INPUT FOR THIS TASK

————————

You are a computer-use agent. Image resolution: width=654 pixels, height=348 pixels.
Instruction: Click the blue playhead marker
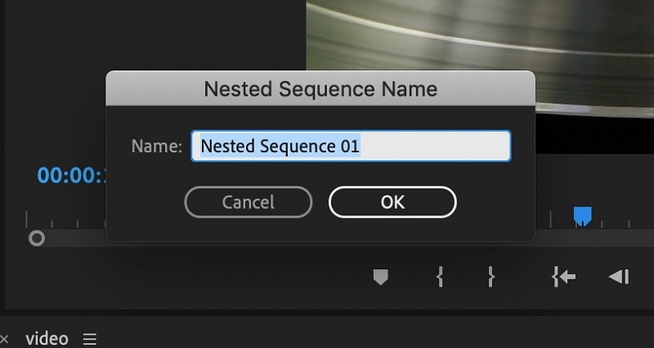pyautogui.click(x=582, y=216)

————————

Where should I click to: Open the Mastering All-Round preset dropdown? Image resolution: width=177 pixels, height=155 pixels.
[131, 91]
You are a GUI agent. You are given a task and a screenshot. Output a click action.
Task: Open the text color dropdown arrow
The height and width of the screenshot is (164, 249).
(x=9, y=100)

————————

WHAT NEEDS TO BE DONE
Above are the lines; repeat exactly the ones from the line containing "Where should I" down to the line containing "Task: Open the text color dropdown arrow", both inclusive.

REPLY TO THE EXERCISE
Where should I click to: Open the Mastering All-Round preset dropdown? Image resolution: width=177 pixels, height=155 pixels.
[131, 91]
You are a GUI agent. You are given a task and a screenshot. Output a click action.
Task: Open the text color dropdown arrow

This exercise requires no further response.